### Records for the task
╔══
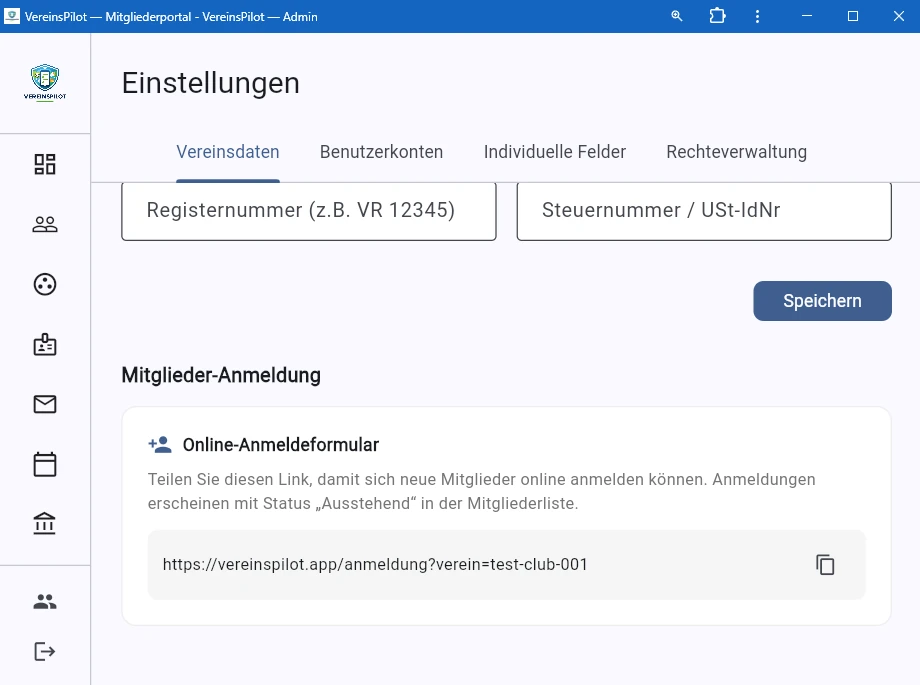Open the browser extensions icon in titlebar
The image size is (920, 685).
click(x=717, y=16)
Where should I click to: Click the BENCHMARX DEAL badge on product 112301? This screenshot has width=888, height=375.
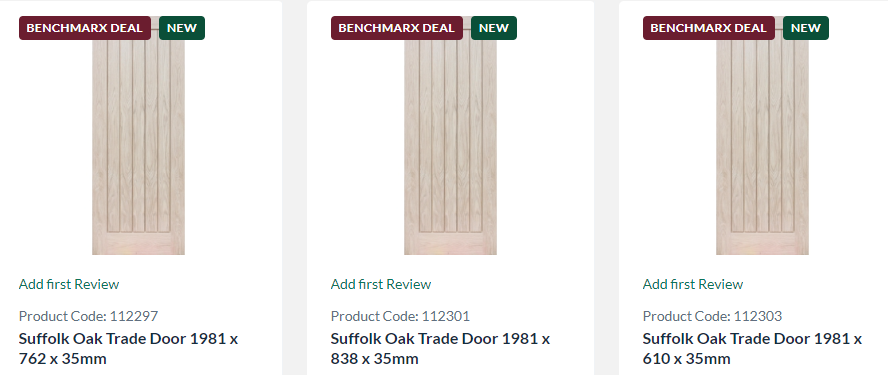pos(397,28)
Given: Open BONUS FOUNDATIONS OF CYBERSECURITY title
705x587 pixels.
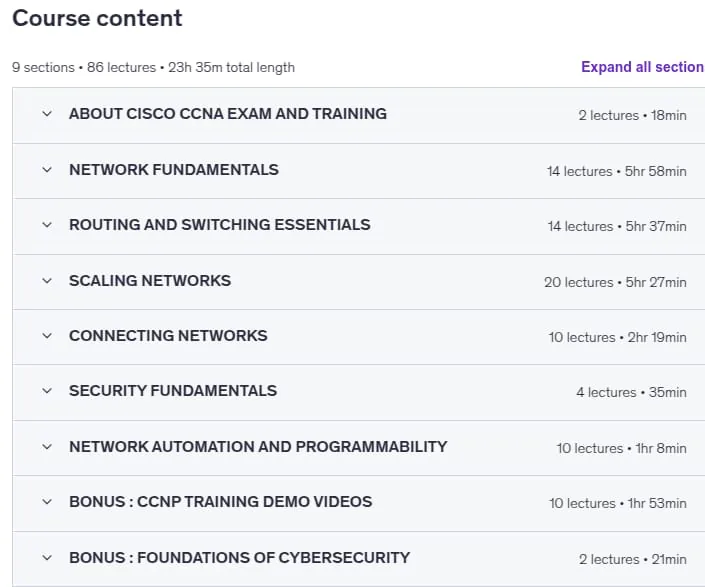Looking at the screenshot, I should click(239, 557).
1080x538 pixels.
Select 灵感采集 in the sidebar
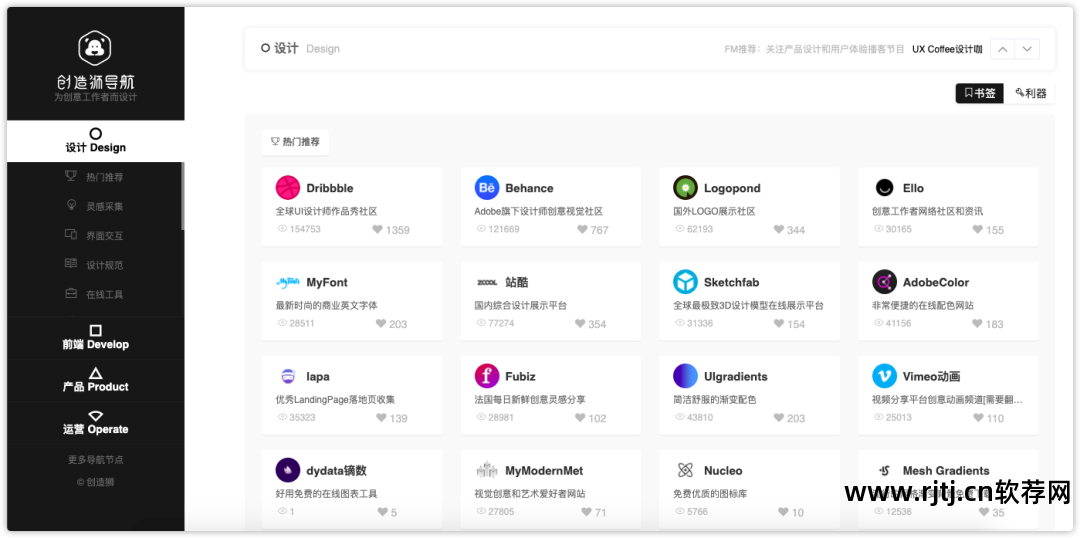click(x=104, y=206)
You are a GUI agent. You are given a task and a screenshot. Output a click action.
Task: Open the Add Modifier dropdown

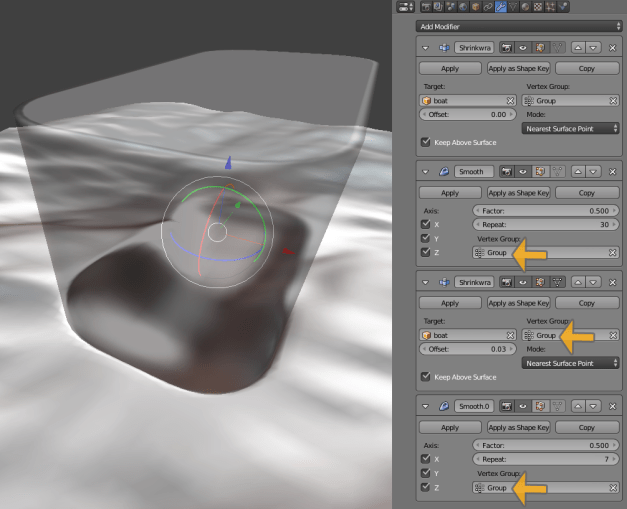(520, 26)
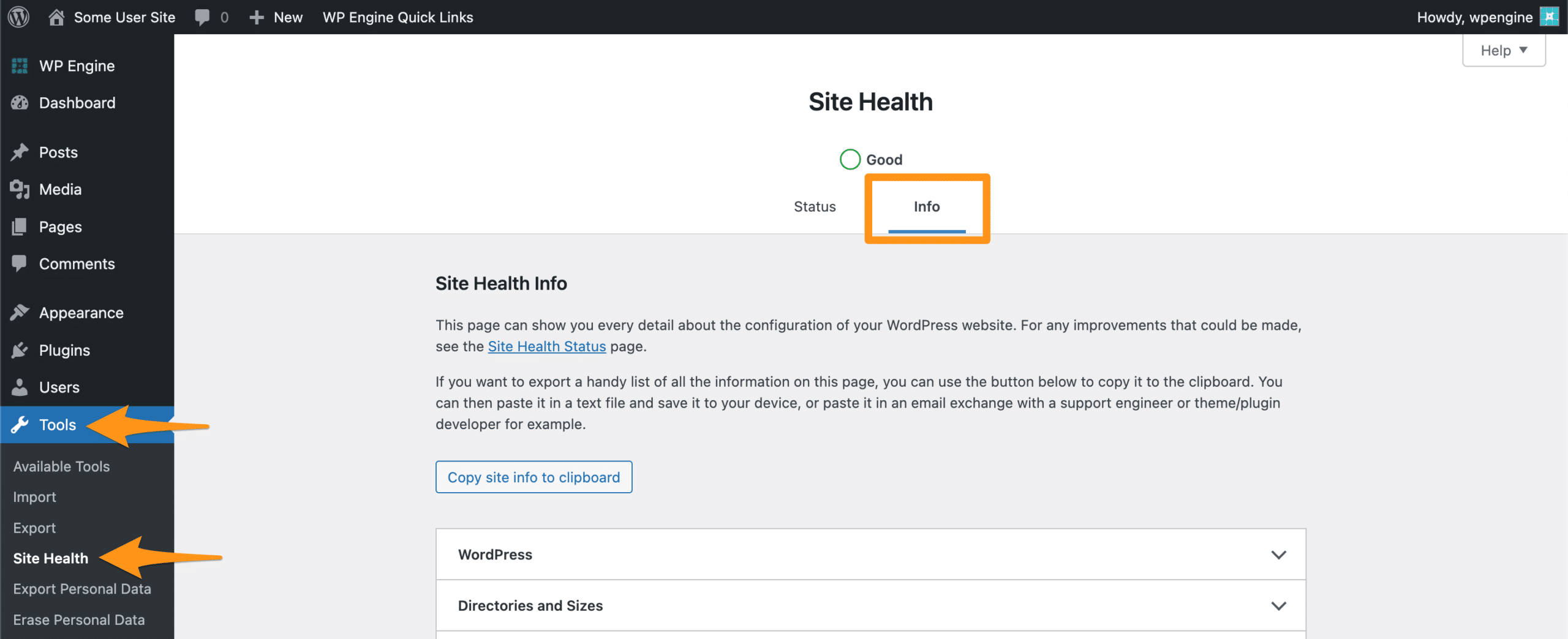Screen dimensions: 1568x639
Task: Click Copy site info to clipboard button
Action: coord(533,477)
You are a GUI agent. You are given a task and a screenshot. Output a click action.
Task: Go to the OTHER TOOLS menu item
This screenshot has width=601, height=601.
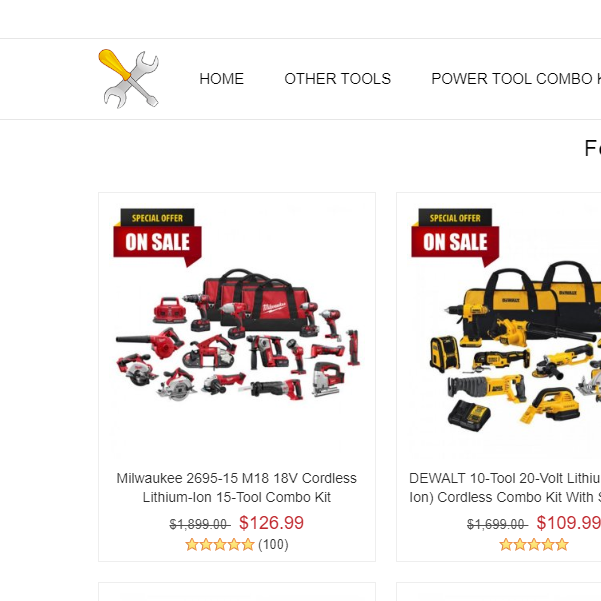click(337, 79)
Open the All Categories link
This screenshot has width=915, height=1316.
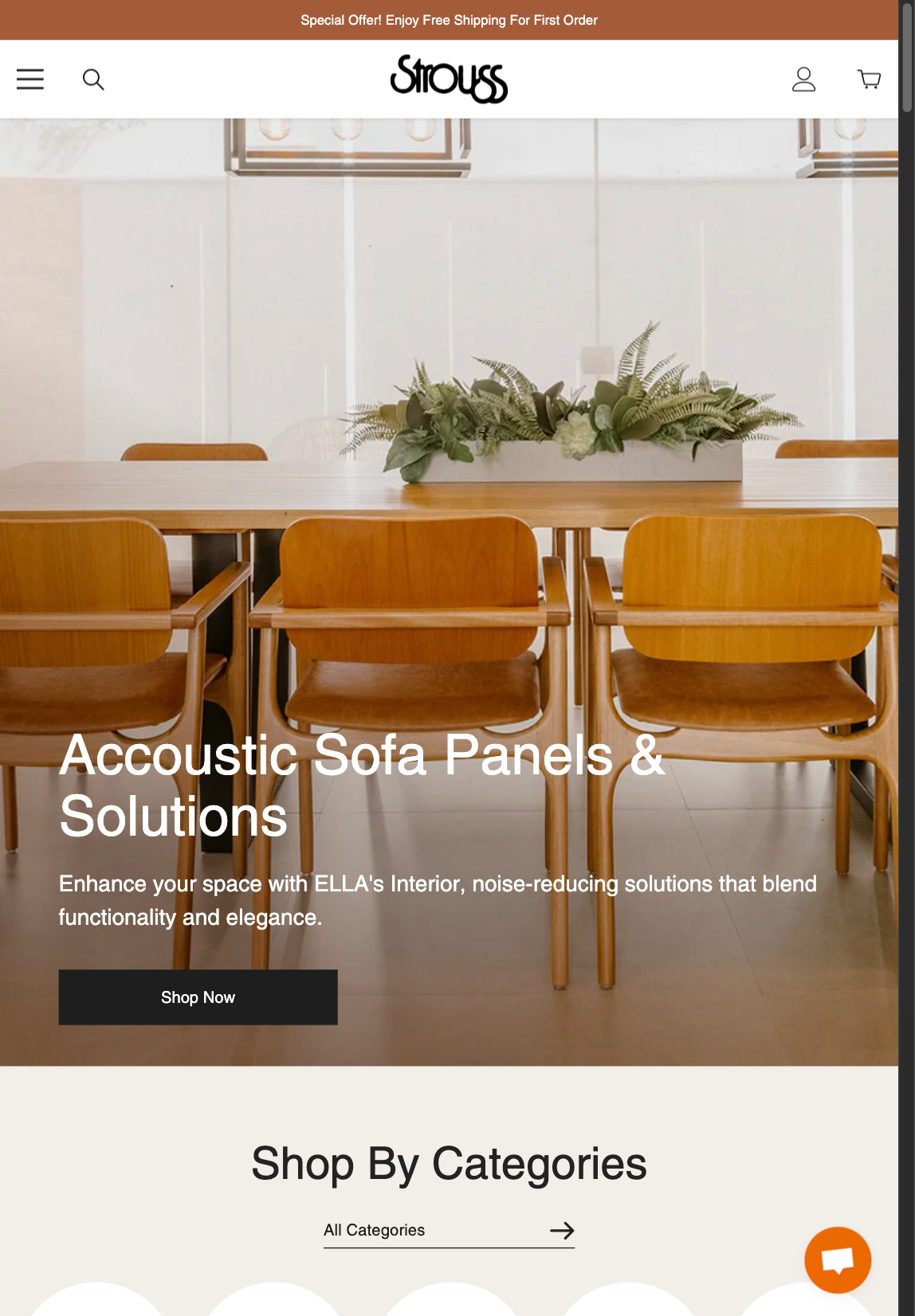click(375, 1230)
╚══
Word for word, reproduce each line from the one with "This screenshot has width=601, height=601." through the last line of the material above, both included, and drop the pictures.

This screenshot has width=601, height=601.
click(337, 79)
Open the All Categories link
This screenshot has width=915, height=1316.
click(375, 1230)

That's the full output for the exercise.